“C’est scandaleux ! Ils se moquent de nous !”, s’insurge Agnès Giannotti, présidente de MG France, syndicat majoritaire des médecins généralistes, réagissant aux mesures présentées par le ministre de l’Économie et des Finances, Bruno Le Maire, lundi 19 juin. Pour éviter tout dérapage des finances publiques, le locataire de Bercy s’attaque aux dépenses de santé. Et en particulier aux prescriptions d’arrêts de travail et de médicaments. “Nous avons eu, en 2022, 8,8 millions d’arrêts maladie en France, contre 6,4 millions dix ans plus tôt. C’est une hausse de plus de 30% qui nous a conduits [...] à dépenser au total 16 milliards d’euros”, a-t-il soulevé. De quoi réjouir Geoffroy Roux de Bézieux, l’actuel patron du Medef qui pointe du doigt les arrêts de travail de complaisance, en particulier ceux de courte durée, juxtaposés au week-end.

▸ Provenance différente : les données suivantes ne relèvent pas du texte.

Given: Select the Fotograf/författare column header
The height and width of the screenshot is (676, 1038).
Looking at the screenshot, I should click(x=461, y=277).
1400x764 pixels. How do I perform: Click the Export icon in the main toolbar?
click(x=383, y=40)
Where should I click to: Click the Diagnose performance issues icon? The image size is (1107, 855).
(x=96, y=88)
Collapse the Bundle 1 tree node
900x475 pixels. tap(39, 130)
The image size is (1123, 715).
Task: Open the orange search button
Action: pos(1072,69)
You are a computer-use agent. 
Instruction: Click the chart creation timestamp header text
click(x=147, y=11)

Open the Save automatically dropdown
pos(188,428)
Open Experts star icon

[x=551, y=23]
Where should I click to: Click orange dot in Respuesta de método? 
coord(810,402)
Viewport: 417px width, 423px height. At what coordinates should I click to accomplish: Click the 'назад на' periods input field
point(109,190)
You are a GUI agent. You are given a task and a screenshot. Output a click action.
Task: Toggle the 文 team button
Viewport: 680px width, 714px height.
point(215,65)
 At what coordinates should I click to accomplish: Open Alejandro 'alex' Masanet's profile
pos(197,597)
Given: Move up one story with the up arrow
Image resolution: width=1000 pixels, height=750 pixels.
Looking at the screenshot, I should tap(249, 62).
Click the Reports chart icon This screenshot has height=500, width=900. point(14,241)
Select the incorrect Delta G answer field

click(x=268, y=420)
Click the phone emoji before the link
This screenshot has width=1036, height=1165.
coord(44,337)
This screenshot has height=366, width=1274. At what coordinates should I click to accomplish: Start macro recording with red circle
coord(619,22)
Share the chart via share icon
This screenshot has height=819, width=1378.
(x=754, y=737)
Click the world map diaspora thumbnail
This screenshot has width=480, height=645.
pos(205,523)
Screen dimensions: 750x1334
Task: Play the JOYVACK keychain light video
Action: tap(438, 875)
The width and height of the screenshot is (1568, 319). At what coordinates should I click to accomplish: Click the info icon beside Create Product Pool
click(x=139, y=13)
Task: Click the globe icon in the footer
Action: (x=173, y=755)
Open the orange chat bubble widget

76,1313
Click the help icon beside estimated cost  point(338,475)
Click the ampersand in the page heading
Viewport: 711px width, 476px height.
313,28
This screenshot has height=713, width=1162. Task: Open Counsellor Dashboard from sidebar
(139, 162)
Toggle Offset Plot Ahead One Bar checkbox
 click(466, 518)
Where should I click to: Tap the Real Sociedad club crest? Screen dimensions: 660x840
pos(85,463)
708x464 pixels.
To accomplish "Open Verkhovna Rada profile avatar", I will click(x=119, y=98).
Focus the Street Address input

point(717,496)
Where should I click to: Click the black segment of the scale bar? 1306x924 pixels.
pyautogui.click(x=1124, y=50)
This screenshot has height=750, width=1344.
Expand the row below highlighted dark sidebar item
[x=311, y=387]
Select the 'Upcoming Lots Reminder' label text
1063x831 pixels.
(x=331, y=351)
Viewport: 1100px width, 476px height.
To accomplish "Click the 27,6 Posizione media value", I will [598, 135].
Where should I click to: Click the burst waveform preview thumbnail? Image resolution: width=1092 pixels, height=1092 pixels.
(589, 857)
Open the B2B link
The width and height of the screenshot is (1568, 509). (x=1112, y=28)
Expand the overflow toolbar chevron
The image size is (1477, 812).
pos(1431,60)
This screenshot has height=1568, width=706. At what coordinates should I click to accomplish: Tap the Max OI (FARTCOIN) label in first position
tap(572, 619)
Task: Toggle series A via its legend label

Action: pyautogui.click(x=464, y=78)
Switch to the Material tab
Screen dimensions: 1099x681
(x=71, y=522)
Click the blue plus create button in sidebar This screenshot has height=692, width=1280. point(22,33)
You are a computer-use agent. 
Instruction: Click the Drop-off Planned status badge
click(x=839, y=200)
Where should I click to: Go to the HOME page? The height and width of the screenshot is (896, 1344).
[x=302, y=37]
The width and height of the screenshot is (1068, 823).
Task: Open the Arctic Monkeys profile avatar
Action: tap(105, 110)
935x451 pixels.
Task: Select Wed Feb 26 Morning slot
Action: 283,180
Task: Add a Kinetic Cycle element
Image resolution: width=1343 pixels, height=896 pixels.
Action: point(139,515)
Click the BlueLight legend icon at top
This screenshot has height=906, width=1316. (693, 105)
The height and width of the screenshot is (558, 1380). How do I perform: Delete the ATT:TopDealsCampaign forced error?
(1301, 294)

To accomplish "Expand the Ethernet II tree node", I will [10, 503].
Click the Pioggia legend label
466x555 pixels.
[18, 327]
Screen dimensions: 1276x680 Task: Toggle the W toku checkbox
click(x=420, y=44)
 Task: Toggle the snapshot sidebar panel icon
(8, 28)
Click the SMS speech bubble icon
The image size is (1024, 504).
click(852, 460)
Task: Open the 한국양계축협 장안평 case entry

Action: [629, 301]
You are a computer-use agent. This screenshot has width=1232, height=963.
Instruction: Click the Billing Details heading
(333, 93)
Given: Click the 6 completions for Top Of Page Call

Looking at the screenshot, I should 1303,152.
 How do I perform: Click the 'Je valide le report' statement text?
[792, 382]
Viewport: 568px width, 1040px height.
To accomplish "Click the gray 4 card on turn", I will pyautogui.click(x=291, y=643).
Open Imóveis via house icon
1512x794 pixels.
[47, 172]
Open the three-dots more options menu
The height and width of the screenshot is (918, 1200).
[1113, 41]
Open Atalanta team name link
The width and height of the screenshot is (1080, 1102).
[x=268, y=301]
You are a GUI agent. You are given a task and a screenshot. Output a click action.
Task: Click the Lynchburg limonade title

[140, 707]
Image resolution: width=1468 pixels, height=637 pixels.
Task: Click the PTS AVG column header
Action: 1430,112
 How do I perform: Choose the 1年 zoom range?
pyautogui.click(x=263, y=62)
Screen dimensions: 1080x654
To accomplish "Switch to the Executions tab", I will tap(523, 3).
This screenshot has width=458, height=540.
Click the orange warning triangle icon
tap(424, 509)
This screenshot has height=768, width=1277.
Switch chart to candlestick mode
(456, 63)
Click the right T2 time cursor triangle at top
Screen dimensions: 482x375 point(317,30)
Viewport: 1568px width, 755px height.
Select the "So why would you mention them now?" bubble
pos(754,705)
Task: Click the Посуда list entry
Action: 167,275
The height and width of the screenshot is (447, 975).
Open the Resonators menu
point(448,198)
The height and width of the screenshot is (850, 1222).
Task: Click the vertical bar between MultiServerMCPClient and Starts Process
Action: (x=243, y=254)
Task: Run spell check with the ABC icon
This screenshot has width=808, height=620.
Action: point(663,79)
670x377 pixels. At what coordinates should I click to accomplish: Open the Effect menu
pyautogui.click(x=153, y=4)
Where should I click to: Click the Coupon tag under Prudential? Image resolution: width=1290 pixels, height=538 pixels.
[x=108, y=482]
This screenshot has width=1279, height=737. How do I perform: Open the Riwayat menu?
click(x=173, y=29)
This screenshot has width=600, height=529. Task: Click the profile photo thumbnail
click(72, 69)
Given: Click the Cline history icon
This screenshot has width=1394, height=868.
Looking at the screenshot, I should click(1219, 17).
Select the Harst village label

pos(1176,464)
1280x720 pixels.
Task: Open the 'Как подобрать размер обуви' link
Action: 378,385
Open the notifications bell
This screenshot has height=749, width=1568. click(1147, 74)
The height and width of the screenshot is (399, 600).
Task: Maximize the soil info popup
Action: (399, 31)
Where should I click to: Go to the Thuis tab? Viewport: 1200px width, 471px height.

Bonne élève, l’Assurance maladie n’a pas attendu l’intervention de Bruno Le Maire pour sévir. La semaine dernière, des “lettres de menace de mise sous objectifs (MSO) de prescriptions d’indemnités journalières [ont commencé] à pleuvoir”, affirme le syndicat MG France dans un communiqué diffusé le 15 juin. Dans le jargon médical, ces “MSO” imposent aux docteurs de ne pas délivrer plus de X% d’arrêts de travail à leur patientèle. “La caisse va demander aux médecins de diminuer de 10 à 15% par exemple, le nombre d’arrêts prescrits. Si l’objectif n’est pas atteint, alors le médecin s’expose à des pénalités financières”, déplore Luc Duquesnel, chef des généralistes à la Confédération des syndicats médicaux français (CSMF).